_DOCUMENT EXCERPT_

- - -

Racialized Border Controls

Just as African Americans are subjected to targeted police harassment, charged with crimes that they didn’t commit and incarcerated for lengthy period of time so were Latino specifically illegal immigrants. As Davis states “The racial Composition of this prison population is revealing, Latinos, who are now in the majority, account for 35.2 percent, African Americans 30 percent and white 29.2 percent” (Davis, pg. 13 2003) Not much has changed since the Immigration Act of 1965, just as the abolishment of slavery the Act was supposed to end discriminatory quotas based off of national origins and race however this is not the case. Just as African Americans were targeted with Black codes immigration enforcement criminalized aliens as a threat to national security over 400,000 immigrants have been detained and deported and double the amount are currently incarcerated through the Federal Bureau of Prisons with a very small percentage being detained and sentenced for actual criminal violations. So, if very few of them are actual criminals why are they being targeted like this? In my opinion the answer is simply because they are easy target. First, they will not be able to report a crime simply because, they fear being deported more than the actual crime themselves. If they are detained by either law or immigration enforcement they don’t have the same legal rights afforded to US citizens which makes it harder to obtain counsel and subjected to any term of detainment seem fit. Second, they are financially taken advantage of first by given any wage America employers see fit for long hours and often hard labor, if they are detained and released until trial they are subjected to disproportionate fines as part of economic exploitation until they are deported.

- - -

_DATA SHOWN_
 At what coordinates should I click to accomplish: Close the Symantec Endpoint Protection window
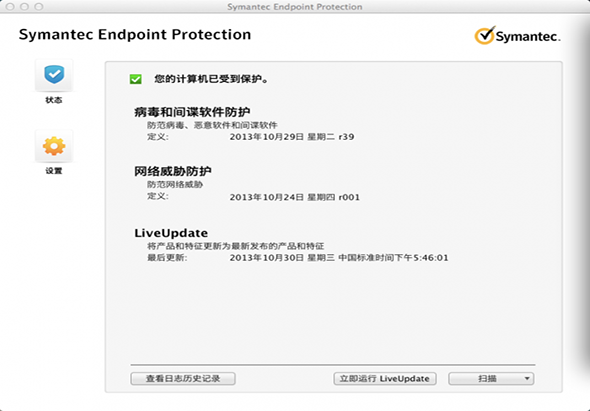(x=10, y=6)
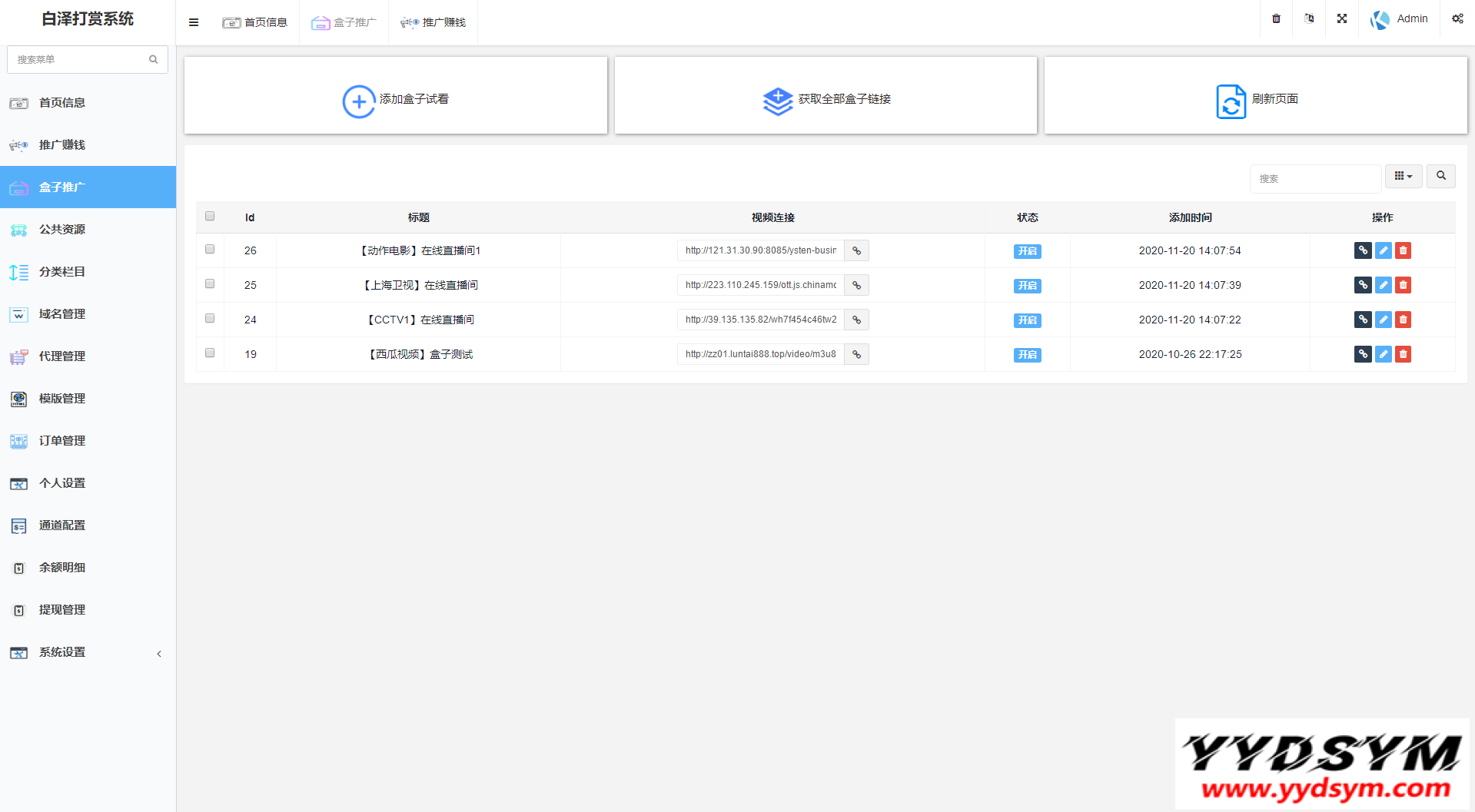This screenshot has width=1475, height=812.
Task: Tick the checkbox for the CCTV1 row
Action: [210, 319]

- - -

_TO BE DONE_
• 1. Summarize the essay on racialized border controls in two sentences.
• 2. Pull out every line of the entries that contains the string "coordinates". Case counts.
The essay on racialized border controls and the entries are unrelated material.

_THE REPLIES_
• 1. The essay compares the treatment of Latino immigrants, specifically illegal immigrants, to that of African Americans, citing Davis's figures that Latinos make up 35.2 percent of the prison population and arguing that the Immigration Act of 1965, like the abolition of slavery, did not end discrimination based on national origin and race. The author holds that immigrants are targeted because they are easy targets: they fear deportation too much to report crimes, lack the legal rights of US citizens, and are exploited financially through low wages and disproportionate fines.

• 2.
 At what coordinates should I click to accomplish: Close the Symantec Endpoint Protection window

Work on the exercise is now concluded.